WHAT YOU NEED TO DO:
Please output exactly the lines from the one that holds "Instruction: Start Microsoft" through the final line of the data, and nothing else; leave out any pictures.

--

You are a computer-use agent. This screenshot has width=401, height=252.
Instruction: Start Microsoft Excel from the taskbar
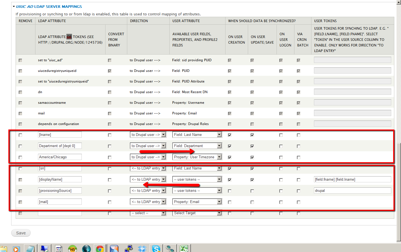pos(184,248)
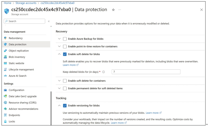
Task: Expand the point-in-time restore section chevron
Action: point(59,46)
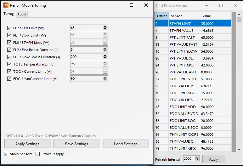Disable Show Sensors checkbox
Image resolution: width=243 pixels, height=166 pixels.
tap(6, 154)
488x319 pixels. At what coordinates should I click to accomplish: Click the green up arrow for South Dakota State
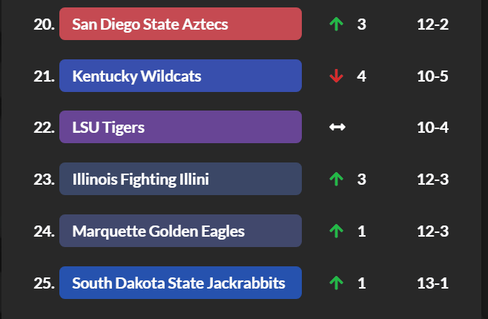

--

REPLY:
Instruction: Start Microsoft Excel from the taskbar
pos(184,248)
Task: Expand the point-in-time restore section chevron
Action: point(59,46)
Disable Show Sensors checkbox
Image resolution: width=243 pixels, height=166 pixels.
tap(6, 154)
488x319 pixels. At what coordinates should I click to accomplish: Click the green up arrow for South Dakota State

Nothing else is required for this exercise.